McPhail v Doulton [1971]
Facts
• A wealthy industrialist set up a trust, instructing trustees to apply the trust "as they see fit" to a large class of beneficiaries, including 4,300 employees at his company, former employees, and their relatives.
• The key issue was whether this constituted a trust or merely a power, and whether it was too uncertain for a valid trust to exist due to the large number of potential beneficiaries.
• The main question was whether it was necessary to have a complete and precise list of beneficiaries for the trust to be valid.
Outcome
• The court held that this arrangement was a valid trust, not a mere power.
• The trust would not fail due to uncertainty regarding the beneficiaries.
• It was not necessary to have a complete list of all beneficiaries. The trust could still be executed as long as it was possible to determine whether a person belonged to the class of beneficiaries.
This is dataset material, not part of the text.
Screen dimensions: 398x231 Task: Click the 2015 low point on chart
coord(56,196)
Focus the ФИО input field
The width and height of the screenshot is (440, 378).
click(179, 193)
• The decision clarified that a trust does not fail for uncertainty of objects if it is possible to determine whether someone is a member of the beneficiary class.
Key Notes
• Lord Wilberforce's Judgment (Majority):
◦ Lord Wilberforce emphasised that a complete division or list of beneficiaries was unnecessary, especially for a large class of people like employees and their families.
◦ He noted that equal division was likely not the settlor’s intention, as it would be impractical for such a large class of beneficiaries.
◦ He reaffirmed that the trust could still be valid as long as the class of beneficiaries could be identified.
• Agreement of Lords Reid and Dilhorne:
◦ Both Lord Reid and Viscount Dilhorne agreed with Lord Wilberforce's judgment, reinforcing that a trust could still be valid despite the impracticality of listing every possible beneficiary.
◦ This case marked a shift in discretionary trust law, where certainty of objects was no longer tied to the need for a complete list.
• Impact:
◦ This case significantly relaxed the requirement for certainty of objects in discretionary trusts, moving away from the strict "list certainty" rule as seen in IRC v Broadway Cottages (1955).
◦ It established that a class of beneficiaries could be sufficiently certain even without a complete list, provided that the class was conceptually certain and it was possible to identify who belonged to it.